Is it any wonder that they don't get it? In case you missed it, Washington Week had a special edition tonight where they ostensibly took on the question, "Is our political system broken?" The only problem was that they kept looking at it through their narrow prism of "left" and "right".
For about 20 minutes (with the rest of the time devoted to corporate sponsors), we had the pleasure of listening to James Bennet, the new editor of The Atlantic, Andrea Mitchell of NBC News, and Priscilla Painton, executive editor of Time Magazine while they mused over the Big Ideas of Democracy. (Yes, de Tocqueville was mentioned not once but twice. One cannot accuse these mighty journalists of not being learned.)
We learned that the blogosphere is responsible for the trivializing of American politics. We learned that politicians are simply too hateful. We learned that the American people are just too apathetic. We learned just how bad talk radio is.
There was casual mention of cable news programs, let's be fair. But that was 20 years ago -- nothing that is relevant today. And certainly not at all relevant to High Minded shows like Washington Week.
And yet, and yet....
...Everything came down to the "right" and the "left." Apparently the politicians and the Fourth Estate are all centrists, but the blogosphere is forcing acrimony from -- yes, you guessed it -- the "right" and the "left."
That left me wondering: Am I on the right or on the left? After all, right and left seem to define politics, at least according to these "experts." And as a blogger, well, I must be the worst of the worst -- an extremist!
I'm against the war on Iraq. That puts me on the left. But I was for the war on Afghanistan. Does that put me on the right? However, I'm for rebuilding Afghanistan and building its economy so that the Taliban has little to stand on.
I'm for the reduction of some taxes, so that puts me on the right. But I believe the poor should be given the greatest tax breaks, which puts me on the left. I believe in encouraging small businesses, which puts me on the right, but I believe small business is helped by things like national healthcare (because healthy workers are in business' self-interest), which puts me on the left, and a balanced budget, which puts me on the right (except for those "rightists" who think pork is a holy mission from God).
I'm for improved education by means of giving more independence to schools, which puts me on the right. But I don't think you can starve schools into improvement, which puts me on the left.

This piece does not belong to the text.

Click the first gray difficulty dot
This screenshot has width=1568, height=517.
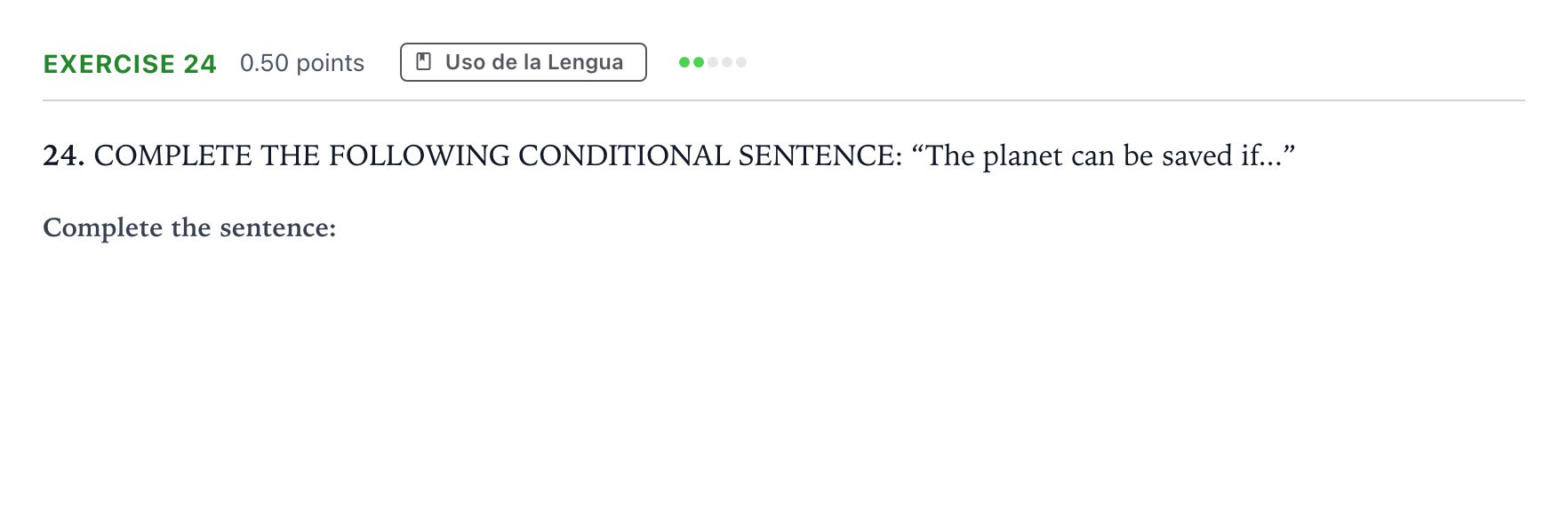[713, 62]
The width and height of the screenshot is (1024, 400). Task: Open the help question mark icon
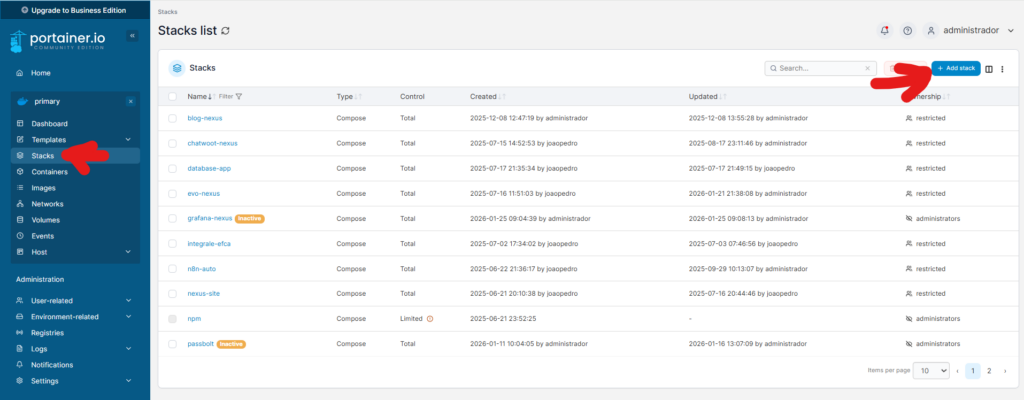pos(908,31)
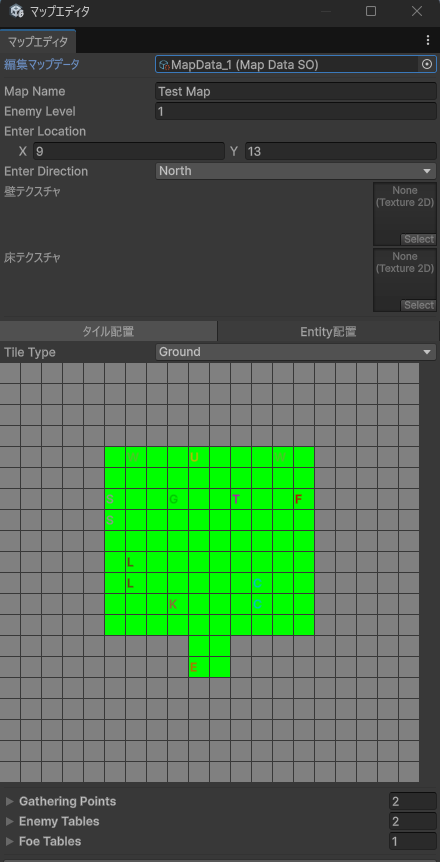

I strongly believe in the Constitution, which makes me an American. I believe the Constitution includes the entire Bill of Rights, including the First Amendment (left) and Second Amendment (right). I believe a woman is not a breeder slave of the State, which puts me way way on the left, apparently, if I'm to listen to the pundits. And I believe it's nobody's business -- especially not the Government's -- what happens in a private home (right), including the bedroom (left).
I'm against liberal activist judges (right), but I'm also against conservative activist judges (left).
I believe George W. Bush is probably the worst president this country has ever had (left), and I believe that many, if not most, of the Congressional Democrats aren't worth a bucket of spit (right). (Sorry for the vividness there, but the way they blather, it's the image I get.)
I despise the arrogant blindness of the mainstream media (left and right) -- perhaps that's why I'm labeled by them as being the primary cause of the demise of American politics.
So what is it, Gwen? Am I on the "right" or on the "left" when I believe the conservatives aren't conservative enough and the liberals aren't liberal enough, while believing that there is indeed way too much conflict and strife in Washington?
Maybe the problem is that we keep trying to define our politics along a binary axis -- as if everyone can be plotted along a yardstick, all in line, all in a row, easy to parse, easy to define. Maybe the problem, Gwen, is that even the television news programs with the most promise fall on such easy paradigms.
Needless to say, this week's show -- set as it was at the Aspen Ideas Festival -- was ironically placed, as the ideas were few.
And just like with the prefabricated political "debates" we see every election season, the best questions came not from the reporters but from the audience (who all were presumably just a bunch of radicals to be pegged somewhere along that political yardstick).
The big thing not mentioned in all this brief spectacle? Corporate influence on politics. That's right, the 800 pound gorilla was not mentioned at all. Nary a mention of K Street lobbying dominating legislative efforts (including actually writing the bills our representatives "vote" on). Not a word about how big money distorts political campaigns. Of course, being a blogger, I suppose I'm the cause of the "trivializing of politics" (or some such absurd claim), so let the "experts" from Washington pass judgment.
I've been a big fan of Gwen and Washington Week, but this week they proved just how out of touch they really are. It was all rather disappointing.
Yes, Gwen, our political system is broken. Maybe if you guys listened instead of talked, you might have learned something. Of course, being from television, the idea of listening to the opinions of the citizens whom Politics ostensibly serves is too much of a radical idea. Politics was just so much better when We the People could only bitch over the newspaper or shout at the television. This blogging business has gotta go.
I love you, Gwen, but sometimes you really really just don't get it.